Article 43 is a provision which did not appear in the European Commission’s legislative proposal for IMED but which was inserted by the EU Council as part of the co-decision procedure.  In its statement of reasons accompanying the insertion of the provision into the legislative text the Council appears to have linked article 43 to the availability of different ‘unbundling’ models for electricity transmission ownership and operation under IMED. This linkage also appears to have been a factor in the Commission’s acceptance of the amending text .


Meaning and scope

So what sorts of measure are caught by article 43?   First, it might be argued that the reference to measures taken ‘pursuant to’ IMED limits article 43 only to measures explicitly authorised or envisaged by IMED and not, e.g., resulting from national energy policy. It is not clear however that such a narrow interpretation would be appropriate, not least because the dividing line between EU energy policy as reflected in IMED and national energy policy is actually very difficult to navigate. Second, what falls within the concept of ‘level playing field’ measures?  Whilst the political context mentioned above offers a basis to argue that article 43 was intended to apply only to measures concerned with ensuring a level playing field between vertically integrated undertakings (in the sense of those with interests in both transmission assets and production/supply assets) and other energy undertakings, it is by no means obvious that this is how it would be interpreted in practice.

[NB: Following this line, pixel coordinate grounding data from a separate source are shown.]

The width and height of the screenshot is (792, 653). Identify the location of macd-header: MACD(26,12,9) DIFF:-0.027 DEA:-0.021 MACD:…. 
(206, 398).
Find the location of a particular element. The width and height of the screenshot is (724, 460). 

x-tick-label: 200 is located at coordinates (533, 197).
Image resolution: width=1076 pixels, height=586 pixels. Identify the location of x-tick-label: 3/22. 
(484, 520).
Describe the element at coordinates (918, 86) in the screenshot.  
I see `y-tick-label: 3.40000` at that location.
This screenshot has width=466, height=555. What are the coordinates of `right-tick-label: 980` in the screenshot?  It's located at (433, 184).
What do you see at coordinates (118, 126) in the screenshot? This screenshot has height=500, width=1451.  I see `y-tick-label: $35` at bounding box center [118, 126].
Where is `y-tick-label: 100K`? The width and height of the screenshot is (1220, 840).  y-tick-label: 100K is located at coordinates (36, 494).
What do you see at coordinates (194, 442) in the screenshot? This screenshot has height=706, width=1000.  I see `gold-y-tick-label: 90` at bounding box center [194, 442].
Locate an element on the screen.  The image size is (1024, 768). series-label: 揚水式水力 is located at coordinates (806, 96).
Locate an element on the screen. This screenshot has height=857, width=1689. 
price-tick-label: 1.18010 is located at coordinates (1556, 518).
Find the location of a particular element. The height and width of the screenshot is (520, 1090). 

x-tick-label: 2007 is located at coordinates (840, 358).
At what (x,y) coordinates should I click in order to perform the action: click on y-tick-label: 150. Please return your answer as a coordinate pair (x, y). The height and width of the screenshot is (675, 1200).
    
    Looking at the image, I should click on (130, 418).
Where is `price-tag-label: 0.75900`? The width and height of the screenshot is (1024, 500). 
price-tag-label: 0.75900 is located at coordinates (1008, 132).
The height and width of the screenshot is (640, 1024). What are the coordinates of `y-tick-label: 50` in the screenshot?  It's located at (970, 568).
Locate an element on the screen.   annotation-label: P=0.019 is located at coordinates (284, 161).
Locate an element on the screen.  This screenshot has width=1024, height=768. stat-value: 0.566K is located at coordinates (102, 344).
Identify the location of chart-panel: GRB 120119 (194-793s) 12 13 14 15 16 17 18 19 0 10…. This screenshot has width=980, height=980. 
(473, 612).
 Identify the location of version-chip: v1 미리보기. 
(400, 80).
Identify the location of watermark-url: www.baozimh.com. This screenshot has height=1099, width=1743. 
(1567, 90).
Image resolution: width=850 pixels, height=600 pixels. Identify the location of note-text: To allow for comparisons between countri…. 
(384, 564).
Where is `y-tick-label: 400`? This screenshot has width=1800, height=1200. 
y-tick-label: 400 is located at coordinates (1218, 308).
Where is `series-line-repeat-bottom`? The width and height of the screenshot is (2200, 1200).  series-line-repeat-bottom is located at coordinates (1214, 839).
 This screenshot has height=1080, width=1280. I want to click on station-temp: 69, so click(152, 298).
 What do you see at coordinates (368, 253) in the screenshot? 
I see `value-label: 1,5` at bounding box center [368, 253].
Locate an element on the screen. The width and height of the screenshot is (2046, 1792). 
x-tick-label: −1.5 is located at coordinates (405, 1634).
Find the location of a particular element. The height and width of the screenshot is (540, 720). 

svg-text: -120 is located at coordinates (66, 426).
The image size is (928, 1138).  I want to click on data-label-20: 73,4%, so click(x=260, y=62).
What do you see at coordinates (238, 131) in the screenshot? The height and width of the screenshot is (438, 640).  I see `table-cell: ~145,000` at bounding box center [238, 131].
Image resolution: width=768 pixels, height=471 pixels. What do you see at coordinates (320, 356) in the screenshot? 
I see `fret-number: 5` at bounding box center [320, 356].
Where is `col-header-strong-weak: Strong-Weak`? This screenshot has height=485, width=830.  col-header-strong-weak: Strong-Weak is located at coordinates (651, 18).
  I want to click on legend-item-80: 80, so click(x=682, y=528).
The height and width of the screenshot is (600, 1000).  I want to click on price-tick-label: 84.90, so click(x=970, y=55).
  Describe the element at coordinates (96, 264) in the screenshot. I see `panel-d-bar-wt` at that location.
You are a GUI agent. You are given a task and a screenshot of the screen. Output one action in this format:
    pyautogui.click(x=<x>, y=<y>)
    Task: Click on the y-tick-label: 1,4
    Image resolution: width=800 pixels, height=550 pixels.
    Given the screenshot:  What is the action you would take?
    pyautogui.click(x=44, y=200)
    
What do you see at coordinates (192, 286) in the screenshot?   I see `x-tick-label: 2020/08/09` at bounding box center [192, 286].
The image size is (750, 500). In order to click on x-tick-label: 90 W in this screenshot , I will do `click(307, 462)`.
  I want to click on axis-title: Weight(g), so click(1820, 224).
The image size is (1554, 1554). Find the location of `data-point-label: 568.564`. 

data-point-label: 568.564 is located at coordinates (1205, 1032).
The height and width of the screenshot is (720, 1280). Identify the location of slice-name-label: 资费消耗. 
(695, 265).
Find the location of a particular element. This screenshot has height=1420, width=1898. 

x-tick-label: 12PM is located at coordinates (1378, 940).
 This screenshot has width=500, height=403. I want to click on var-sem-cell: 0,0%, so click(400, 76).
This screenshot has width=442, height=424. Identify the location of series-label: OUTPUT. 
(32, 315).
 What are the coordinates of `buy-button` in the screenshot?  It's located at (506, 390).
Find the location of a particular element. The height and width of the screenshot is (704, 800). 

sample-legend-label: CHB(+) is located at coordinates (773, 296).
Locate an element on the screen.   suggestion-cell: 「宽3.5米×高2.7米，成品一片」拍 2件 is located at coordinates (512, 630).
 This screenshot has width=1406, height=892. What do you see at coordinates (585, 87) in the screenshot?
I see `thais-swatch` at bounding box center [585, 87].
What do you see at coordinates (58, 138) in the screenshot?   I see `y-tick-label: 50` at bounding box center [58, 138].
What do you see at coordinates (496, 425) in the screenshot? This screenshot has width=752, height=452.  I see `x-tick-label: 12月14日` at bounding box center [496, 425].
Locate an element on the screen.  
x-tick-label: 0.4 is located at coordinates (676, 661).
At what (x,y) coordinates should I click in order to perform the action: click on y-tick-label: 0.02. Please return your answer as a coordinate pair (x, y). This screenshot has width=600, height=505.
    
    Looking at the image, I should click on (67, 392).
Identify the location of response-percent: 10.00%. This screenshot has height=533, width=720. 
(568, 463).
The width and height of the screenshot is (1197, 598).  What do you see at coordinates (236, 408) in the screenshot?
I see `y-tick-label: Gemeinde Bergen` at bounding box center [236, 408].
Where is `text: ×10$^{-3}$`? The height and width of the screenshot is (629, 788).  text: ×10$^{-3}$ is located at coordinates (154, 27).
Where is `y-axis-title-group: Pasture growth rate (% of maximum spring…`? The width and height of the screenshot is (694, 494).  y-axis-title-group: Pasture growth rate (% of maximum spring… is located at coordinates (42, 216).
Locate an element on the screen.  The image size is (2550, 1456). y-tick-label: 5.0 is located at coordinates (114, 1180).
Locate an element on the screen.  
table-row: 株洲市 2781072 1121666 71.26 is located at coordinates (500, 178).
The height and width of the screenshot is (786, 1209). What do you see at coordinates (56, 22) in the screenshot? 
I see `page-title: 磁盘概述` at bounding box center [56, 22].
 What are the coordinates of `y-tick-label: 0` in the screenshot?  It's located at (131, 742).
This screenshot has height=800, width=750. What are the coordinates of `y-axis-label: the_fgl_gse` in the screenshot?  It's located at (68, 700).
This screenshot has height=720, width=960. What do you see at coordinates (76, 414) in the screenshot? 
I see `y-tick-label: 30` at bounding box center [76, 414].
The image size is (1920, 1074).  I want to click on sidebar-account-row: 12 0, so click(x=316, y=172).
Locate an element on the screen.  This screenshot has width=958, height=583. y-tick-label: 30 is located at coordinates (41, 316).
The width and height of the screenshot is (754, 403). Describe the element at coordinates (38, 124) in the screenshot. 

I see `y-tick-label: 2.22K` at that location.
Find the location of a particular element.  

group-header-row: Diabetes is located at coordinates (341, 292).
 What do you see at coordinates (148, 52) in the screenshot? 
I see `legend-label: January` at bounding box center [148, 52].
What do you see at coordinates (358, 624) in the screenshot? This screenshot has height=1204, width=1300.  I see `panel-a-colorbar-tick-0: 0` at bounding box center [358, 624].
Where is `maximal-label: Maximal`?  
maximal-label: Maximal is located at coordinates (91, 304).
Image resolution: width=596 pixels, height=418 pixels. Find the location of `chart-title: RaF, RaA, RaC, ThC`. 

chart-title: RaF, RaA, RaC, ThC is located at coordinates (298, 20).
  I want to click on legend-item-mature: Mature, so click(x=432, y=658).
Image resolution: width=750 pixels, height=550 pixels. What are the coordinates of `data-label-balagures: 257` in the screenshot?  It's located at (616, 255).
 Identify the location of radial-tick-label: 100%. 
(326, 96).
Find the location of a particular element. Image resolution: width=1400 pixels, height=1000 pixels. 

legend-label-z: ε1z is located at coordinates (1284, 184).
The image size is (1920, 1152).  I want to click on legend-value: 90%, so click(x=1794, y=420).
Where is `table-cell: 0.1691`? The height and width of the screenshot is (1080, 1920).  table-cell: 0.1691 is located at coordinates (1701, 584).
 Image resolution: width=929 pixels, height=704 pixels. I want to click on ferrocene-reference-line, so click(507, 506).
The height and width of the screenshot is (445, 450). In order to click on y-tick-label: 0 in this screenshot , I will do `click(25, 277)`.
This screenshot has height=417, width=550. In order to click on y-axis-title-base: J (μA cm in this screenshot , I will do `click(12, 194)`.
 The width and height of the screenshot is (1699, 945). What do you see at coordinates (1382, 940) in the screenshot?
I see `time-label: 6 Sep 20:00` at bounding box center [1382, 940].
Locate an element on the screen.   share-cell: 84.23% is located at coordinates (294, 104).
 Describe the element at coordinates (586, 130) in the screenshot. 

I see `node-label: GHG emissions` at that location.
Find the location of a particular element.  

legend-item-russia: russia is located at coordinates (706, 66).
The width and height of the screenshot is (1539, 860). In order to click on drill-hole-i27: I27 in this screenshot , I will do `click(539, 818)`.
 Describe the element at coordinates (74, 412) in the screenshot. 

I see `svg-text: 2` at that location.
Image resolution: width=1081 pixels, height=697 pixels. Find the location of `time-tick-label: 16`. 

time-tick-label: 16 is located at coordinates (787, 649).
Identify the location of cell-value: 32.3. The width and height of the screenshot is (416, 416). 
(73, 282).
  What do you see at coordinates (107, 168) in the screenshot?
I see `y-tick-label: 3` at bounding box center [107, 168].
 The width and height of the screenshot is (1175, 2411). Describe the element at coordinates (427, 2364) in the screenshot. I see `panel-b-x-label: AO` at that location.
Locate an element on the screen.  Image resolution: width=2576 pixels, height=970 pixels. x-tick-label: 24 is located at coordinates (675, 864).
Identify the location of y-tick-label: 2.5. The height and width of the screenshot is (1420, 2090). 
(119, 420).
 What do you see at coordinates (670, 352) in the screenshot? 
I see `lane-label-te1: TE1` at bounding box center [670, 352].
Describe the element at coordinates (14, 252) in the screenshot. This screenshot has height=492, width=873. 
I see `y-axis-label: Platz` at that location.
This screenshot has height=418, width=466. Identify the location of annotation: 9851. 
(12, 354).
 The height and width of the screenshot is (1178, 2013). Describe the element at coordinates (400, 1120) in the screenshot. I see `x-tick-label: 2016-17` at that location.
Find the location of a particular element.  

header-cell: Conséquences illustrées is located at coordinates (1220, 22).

Thus, it is quite possible that article 43 could be found to national regulatory measures of the sort described earlier in this article.


Legal implications and risks

Article 43 is designed to prevent level playing field measures which may be inconsistent with EU Treaty rules on free movement or other aspects of EU law having to be dismantled after they have been implemented by requiring them to be notified to and approved by the Commission before they come into effect.


Article 43 also contains an important safeguard for Member States who have notified their level playing field measures for approval, i.e., unless the Commission ‘acts’ within two months of notification the measure is deemed to have been approved. Notwithstanding the deemed approval provision, one can envisage that Member States may well be reluctant to tempt fate by presenting the Commission with an opportunity to second guess national policy choices and that, therefore, Member States could well be tempted to ignore the notification requirement.  


However, the dilemma (or headache) that Member States face in this respect lies in the fairly devastating legal consequences which flow from a failure to notify a measure falling within the scope of article 43.


It is reasonably clear that, as a matter of EU law, a measure which falls within the scope of a mandatory notification and standstill requirement such as article 43 and which is not notified in accordance with that requirement is rendered inapplicable and, as a consequence, cannot be enforced in national legal proceedings (see, e.g., Criminal Proceedings against Schwibbert (Case C-20/05)).  Thus, where a level playing field measure is not notified under article 43, any person facing enforcement action for breaching the measure in question would be entitled to raise non-notification as an absolute defence to such proceedings.


Faced with a risk of this sort, notification (however unpalatable that might seem) could well be the lesser of two evils for Member States.